Chair of the RANZCP SA Branch, Dr Paul Furst, commented that the resignation of Adjunct Professor John Mendoza shows the disconnect between the government and the people trying to deliver mental health services on the ground.
‘Our system doesn’t have the capacity to meet demand. Add to that the increased demand due to COVID and the economic downturn and we desperately need more resources to rebuild mental health services in SA’, said Dr Furst.
‘Diversionary initiatives like the Mental Health Co-Responder program, Hospital at Home and a prison mental health service are operating at a limited capacity, but rapidly need to be fully operational right across Adelaide and expanded to regional centres.
‘Even so, Adjunct Professor Mendoza was right in saying we need to address this at a systemic level. We will continue to have patients queueing for beds in EDs until the government unblocks patient flow by investing in rehabilitation beds, forensic beds and social supported housing.
‘It is disappointing to hear the Minister attribute a surge in demand to methamphetamine use during the festival season, when South Australia has the highest per capita rates of methamphetamine use in the country. Where is the SA Health plan for managing methamphetamine use?
‘At the ED level, co-located behavioural assessment units would go a long way to reducing overcrowding and lengthy wait times and provide a safe and appropriate setting for patients and staff.
‘After the Oakden scandal, many senior managers and politicians said they had not been informed of the situation. After Adjunct Professor Mendoza’s resignation, no-one can say they didn’t know.’
ACEM SA Faculty Chair, Dr Mark Morphett added that for too long now emergency clinicians have been raising concerns about people presenting to the state’s EDs in need of mental health support facing long and dangerous waits for more definitive care.
‘We have been advocating strongly for years for systemic improvement for mental health patients with very little change. Adjunct Professor Mendoza’s comments confirm our experience that there has been insufficient engagement at the highest levels to affect any sort of meaningful change,’ said Dr Morphett.
‘We urge the government to heed these warnings and step up to lead system improvements for the benefit of this growing population of patients.

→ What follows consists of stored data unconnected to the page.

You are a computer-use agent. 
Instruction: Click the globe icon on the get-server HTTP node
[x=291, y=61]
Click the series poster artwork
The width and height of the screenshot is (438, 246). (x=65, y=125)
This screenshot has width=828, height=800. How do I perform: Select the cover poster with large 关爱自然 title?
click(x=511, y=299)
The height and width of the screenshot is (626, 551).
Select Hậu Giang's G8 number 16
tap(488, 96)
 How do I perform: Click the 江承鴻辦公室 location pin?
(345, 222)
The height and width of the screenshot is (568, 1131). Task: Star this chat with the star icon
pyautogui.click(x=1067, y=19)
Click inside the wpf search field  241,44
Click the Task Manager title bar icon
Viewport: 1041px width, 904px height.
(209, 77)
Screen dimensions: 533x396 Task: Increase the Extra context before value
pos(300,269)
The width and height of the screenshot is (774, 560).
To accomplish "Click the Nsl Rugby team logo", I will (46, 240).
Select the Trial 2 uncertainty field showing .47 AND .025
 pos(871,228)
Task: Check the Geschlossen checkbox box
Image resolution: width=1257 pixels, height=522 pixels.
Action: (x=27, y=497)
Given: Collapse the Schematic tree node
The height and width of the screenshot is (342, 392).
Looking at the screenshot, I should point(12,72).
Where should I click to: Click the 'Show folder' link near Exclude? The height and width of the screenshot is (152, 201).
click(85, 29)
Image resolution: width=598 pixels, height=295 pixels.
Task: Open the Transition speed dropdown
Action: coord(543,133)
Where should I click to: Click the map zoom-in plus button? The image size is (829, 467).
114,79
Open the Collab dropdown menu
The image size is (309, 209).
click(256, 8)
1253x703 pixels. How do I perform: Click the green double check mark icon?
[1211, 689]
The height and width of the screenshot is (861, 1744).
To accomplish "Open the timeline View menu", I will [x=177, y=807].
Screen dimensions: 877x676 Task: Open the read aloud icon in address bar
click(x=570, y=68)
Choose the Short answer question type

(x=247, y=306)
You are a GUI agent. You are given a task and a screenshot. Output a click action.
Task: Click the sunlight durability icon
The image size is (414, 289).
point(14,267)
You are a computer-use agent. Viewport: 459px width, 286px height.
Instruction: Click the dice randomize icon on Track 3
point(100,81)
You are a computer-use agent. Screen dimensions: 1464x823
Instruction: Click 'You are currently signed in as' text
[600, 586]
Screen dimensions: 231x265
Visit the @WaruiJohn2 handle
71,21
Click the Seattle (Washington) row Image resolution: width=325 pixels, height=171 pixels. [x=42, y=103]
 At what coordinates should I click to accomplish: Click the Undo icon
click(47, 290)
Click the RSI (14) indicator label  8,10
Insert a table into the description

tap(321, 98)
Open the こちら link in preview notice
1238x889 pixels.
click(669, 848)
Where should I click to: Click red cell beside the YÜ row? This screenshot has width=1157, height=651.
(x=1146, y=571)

‘The ED should be a safe and supportive environment for all distressed and traumatised people, and models of care should draw on contemporary clinical practice for managing emergency mental health care.
‘While there is much that we, as people working in the system, can do to improve the experience for people seeking help in a mental health crisis, we cannot do it alone. Dangerous delays in receiving definitive care are part of a widespread system failure across acute psychiatric and community based mental health.
‘The government needs to step up and help us fix this completely unacceptable situation.’
The RANZCP SA Branch has called on the government to address these issues and other areas of urgent need in our mental health system in Prioritising South Australia’s mental health – RANZCP SA Branch Budget Submission 2021-22.
The Nowhere Else to Go report, commissioned by ACEM and prepared by the Mitchell Institute for Education and Health Policy at Victoria University, analyses why the health system is failing to meet the urgent needs of people presenting to EDs for mental health care and presents a comprehensive set of recommendations for reform.